We performed scatter laser photocoagulation at the time of initial presentation even without the presence of retinal neovascularization. Although this may be controversial; we believe that, due to very high “ischemic index” and resultant vascular endothelial growth factor load, these eyes are at a high risk for retinal and iris neovascularization and can progress to neovascular glaucoma (NVG) within a few weeks. Lee et al. reported neovascularization rate of 21.4% in cases of BRVO with arterial insufficiency. Of the cases reported in literature, NVD occurred in one case and NVG in two patients. In our series, NVD occurred in one case despite sectoral laser and one had NVE at presentation. In addition to laser photocoagulation and use of intravitreal bevacizumab that we describe, radial optic neurotomy, though not popular, may be a therapeutic option as described by Mennel et al. for the management of combined CRVO and cilioretinal artery occlusion with good results.

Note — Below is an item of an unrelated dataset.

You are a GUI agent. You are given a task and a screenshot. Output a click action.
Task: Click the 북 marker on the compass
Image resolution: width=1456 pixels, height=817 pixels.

We found a very high association of systemic comorbidity as most of our patients had a combination of diabetes mellitus, elevated lipids, hypertension, or hyperhomocysteinemia. A thorough systemic evaluation and close monitoring for cardiovascular events are critical in all cases of combined occlusion.
Combined BRAO and BRVO are exceedingly rare, are associated with significant systemic comorbidity and can have a good visual outcome if recognized early and treated appropriately.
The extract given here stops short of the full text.